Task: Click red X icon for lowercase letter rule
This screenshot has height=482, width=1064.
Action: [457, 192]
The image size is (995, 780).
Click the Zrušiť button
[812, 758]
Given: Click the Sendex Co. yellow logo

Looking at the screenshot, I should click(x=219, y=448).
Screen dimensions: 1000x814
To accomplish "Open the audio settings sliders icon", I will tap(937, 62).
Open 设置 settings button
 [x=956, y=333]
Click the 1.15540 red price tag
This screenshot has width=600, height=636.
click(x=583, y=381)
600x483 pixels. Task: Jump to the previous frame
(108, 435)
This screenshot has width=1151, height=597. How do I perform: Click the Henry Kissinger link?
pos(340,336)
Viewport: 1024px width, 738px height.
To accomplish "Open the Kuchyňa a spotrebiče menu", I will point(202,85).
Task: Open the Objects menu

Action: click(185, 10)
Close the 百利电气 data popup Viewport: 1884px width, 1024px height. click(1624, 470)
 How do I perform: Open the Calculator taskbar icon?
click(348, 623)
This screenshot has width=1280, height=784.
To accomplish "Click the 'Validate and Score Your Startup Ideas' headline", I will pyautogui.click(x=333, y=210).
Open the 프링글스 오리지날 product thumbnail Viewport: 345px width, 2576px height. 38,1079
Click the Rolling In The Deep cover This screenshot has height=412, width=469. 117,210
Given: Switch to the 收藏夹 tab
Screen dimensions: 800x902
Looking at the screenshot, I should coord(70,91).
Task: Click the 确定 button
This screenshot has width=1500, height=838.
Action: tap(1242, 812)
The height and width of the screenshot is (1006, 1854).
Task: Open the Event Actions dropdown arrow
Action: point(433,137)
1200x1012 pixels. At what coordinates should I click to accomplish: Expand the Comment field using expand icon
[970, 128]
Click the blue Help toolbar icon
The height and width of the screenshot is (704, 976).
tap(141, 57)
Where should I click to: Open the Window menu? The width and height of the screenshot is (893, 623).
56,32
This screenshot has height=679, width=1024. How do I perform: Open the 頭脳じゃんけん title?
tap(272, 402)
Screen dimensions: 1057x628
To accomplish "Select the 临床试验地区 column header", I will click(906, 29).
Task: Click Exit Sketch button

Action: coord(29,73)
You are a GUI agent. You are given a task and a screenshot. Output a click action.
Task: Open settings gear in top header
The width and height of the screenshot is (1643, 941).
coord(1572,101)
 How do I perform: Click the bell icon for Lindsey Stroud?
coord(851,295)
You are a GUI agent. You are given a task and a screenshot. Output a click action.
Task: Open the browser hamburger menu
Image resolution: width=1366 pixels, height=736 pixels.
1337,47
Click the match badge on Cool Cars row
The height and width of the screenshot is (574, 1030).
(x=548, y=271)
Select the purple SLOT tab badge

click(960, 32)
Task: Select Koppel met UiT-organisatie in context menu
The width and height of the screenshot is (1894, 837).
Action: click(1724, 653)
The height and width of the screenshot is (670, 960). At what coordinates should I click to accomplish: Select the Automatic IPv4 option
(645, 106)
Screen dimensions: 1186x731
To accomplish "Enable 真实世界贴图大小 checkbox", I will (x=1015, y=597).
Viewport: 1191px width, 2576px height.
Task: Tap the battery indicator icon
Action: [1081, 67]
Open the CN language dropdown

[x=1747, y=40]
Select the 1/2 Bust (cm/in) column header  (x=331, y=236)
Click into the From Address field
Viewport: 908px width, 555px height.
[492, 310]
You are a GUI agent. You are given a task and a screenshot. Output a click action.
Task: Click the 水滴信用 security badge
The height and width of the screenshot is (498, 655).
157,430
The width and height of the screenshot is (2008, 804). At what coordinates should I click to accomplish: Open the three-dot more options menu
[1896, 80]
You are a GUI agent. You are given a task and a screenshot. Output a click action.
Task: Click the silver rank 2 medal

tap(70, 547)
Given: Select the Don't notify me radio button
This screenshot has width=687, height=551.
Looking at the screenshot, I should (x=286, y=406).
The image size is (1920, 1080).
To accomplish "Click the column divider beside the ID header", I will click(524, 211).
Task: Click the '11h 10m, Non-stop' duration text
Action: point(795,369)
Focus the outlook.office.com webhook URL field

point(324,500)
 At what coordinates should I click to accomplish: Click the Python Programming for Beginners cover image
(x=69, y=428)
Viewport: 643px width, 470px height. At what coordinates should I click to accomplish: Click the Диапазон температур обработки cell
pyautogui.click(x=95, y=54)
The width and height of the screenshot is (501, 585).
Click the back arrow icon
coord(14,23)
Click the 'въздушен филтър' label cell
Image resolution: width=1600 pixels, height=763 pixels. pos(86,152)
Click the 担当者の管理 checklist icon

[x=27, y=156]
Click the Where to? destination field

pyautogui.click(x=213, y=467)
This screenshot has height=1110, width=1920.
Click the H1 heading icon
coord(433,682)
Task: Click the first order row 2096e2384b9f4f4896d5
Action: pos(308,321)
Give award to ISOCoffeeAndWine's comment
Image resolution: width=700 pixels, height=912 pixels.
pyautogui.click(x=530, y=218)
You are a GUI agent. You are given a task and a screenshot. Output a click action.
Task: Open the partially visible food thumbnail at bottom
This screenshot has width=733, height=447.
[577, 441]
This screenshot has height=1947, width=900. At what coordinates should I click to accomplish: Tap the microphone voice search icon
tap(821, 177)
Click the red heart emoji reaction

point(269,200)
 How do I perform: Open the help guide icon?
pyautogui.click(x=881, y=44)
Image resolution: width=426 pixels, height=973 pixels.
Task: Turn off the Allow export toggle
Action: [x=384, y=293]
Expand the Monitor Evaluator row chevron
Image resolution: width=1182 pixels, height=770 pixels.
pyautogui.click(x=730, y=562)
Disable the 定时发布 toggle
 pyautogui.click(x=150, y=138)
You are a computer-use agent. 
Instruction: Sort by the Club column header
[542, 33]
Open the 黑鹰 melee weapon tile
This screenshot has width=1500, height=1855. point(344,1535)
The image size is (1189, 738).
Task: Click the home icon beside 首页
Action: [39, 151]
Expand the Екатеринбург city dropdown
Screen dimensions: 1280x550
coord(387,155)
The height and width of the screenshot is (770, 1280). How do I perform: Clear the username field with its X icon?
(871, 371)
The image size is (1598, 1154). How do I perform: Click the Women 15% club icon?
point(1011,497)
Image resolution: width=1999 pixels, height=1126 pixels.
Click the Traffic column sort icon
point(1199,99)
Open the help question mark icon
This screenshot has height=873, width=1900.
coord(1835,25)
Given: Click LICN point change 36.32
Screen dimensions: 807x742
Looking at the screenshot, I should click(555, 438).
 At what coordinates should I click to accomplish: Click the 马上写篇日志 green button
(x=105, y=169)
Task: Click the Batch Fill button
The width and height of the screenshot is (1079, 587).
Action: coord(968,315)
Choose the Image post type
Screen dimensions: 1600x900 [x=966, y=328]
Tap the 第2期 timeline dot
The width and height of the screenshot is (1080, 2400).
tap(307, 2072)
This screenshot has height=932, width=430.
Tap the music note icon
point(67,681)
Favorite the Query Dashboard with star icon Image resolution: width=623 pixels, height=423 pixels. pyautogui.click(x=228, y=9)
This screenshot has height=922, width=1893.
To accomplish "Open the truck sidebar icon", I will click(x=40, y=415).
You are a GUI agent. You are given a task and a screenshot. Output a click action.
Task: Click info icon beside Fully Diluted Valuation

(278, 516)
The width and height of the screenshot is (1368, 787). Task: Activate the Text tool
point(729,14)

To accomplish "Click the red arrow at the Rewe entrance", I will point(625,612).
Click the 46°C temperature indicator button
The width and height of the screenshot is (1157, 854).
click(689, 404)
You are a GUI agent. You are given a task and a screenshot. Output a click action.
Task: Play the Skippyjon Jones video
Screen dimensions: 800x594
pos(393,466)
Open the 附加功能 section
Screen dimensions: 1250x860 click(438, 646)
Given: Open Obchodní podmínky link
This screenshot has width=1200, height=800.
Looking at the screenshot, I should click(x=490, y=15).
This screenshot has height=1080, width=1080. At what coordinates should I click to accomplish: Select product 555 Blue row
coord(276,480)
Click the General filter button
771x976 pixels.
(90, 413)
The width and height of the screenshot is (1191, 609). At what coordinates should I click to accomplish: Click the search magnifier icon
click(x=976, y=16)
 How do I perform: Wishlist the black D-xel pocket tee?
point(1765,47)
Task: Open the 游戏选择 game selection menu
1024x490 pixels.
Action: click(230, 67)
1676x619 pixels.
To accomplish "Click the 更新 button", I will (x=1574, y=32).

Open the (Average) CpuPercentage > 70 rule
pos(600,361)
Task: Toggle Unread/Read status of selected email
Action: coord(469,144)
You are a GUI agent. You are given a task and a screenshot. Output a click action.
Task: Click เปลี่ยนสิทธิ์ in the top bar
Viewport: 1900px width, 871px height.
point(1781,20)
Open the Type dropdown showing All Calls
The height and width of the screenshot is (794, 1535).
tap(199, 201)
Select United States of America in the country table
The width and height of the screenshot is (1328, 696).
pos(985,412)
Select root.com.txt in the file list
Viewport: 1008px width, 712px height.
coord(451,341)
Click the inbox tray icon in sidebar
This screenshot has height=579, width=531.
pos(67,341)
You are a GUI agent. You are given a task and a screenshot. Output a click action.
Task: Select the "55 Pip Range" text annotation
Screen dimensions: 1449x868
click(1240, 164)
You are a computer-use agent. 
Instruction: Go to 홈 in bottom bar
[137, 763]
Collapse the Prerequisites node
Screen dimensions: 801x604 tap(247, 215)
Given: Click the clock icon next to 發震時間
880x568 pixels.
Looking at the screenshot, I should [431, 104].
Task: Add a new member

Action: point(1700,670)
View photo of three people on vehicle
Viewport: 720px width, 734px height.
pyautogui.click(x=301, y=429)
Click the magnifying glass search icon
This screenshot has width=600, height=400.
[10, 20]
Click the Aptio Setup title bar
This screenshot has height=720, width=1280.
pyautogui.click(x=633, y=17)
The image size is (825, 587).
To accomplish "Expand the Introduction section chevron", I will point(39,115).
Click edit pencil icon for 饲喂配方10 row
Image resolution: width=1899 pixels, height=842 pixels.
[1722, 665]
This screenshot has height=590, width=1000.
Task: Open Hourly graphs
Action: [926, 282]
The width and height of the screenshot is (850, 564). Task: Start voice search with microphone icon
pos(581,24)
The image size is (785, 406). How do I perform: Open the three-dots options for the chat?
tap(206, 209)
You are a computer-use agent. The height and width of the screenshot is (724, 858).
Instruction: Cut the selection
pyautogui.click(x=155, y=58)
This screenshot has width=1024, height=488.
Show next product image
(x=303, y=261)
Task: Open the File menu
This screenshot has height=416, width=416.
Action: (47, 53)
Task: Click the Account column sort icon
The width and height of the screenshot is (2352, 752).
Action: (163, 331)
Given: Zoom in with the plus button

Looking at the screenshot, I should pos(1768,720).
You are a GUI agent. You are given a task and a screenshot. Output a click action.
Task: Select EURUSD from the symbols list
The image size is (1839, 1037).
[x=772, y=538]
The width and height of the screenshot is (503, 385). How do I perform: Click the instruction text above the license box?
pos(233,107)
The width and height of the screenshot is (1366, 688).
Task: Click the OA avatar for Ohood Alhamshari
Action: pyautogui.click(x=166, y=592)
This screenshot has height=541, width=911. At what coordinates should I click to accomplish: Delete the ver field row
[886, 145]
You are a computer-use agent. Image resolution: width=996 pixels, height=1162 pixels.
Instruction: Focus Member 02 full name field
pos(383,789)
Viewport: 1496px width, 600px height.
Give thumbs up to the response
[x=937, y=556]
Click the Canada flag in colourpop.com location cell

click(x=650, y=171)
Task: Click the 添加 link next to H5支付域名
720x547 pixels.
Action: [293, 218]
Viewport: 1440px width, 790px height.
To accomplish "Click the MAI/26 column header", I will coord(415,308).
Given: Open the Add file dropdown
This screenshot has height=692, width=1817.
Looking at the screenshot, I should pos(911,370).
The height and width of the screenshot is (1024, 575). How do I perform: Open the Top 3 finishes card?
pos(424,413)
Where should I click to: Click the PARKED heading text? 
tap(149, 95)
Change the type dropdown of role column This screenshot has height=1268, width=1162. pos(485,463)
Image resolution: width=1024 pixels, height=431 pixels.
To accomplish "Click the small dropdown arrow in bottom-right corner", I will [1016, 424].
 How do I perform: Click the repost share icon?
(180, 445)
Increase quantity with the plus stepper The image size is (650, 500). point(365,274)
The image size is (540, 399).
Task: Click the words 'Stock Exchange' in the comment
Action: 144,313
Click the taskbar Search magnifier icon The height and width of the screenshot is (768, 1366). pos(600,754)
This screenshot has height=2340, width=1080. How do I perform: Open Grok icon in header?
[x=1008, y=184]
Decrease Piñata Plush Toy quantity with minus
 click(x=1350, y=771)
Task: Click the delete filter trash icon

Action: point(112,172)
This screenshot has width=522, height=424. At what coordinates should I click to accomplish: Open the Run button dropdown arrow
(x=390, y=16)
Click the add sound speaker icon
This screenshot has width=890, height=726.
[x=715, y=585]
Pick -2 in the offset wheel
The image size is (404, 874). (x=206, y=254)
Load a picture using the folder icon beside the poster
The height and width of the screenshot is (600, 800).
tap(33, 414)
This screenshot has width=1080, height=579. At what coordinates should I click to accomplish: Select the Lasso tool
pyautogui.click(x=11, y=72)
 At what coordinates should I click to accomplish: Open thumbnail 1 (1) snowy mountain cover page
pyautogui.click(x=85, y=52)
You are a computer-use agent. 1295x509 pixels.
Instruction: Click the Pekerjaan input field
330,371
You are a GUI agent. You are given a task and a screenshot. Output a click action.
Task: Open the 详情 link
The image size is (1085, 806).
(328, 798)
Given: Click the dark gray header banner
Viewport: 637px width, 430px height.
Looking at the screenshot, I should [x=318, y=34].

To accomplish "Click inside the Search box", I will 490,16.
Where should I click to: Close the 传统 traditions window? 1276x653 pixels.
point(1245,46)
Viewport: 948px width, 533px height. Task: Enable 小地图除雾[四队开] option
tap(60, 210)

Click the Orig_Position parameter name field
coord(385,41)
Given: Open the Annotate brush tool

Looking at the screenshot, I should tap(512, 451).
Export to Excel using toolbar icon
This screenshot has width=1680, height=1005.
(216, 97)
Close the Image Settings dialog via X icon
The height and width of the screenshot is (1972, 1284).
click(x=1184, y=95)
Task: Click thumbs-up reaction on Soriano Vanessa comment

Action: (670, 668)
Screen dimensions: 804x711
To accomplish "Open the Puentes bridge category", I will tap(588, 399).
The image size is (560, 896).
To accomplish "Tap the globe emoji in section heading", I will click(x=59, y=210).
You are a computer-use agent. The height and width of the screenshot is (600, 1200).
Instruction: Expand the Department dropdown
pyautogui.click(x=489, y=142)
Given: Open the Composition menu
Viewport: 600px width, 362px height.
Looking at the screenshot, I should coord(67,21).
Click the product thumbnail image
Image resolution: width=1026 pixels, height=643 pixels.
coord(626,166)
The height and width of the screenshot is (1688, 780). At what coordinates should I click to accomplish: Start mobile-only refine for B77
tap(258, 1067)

Task description >> Exactly the lines above from the one with "Task: Play the Skippyjon Jones video" to the one with "Task: Click เปลี่ยนสิทธิ์ in the top bar", both included, are to be quoted; leave the rest out.

Solved problem >>
Task: Play the Skippyjon Jones video
Screen dimensions: 800x594
pos(393,466)
Open the 附加功能 section
Screen dimensions: 1250x860 click(438, 646)
Given: Open Obchodní podmínky link
This screenshot has width=1200, height=800.
Looking at the screenshot, I should click(x=490, y=15).
This screenshot has height=1080, width=1080. At what coordinates should I click to accomplish: Select product 555 Blue row
coord(276,480)
Click the General filter button
771x976 pixels.
(90, 413)
The width and height of the screenshot is (1191, 609). At what coordinates should I click to accomplish: Click the search magnifier icon
click(x=976, y=16)
 How do I perform: Wishlist the black D-xel pocket tee?
point(1765,47)
Task: Open the 游戏选择 game selection menu
1024x490 pixels.
Action: click(230, 67)
1676x619 pixels.
To accomplish "Click the 更新 button", I will (x=1574, y=32).

Open the (Average) CpuPercentage > 70 rule
pos(600,361)
Task: Toggle Unread/Read status of selected email
Action: coord(469,144)
You are a GUI agent. You are given a task and a screenshot. Output a click action.
Task: Click เปลี่ยนสิทธิ์ in the top bar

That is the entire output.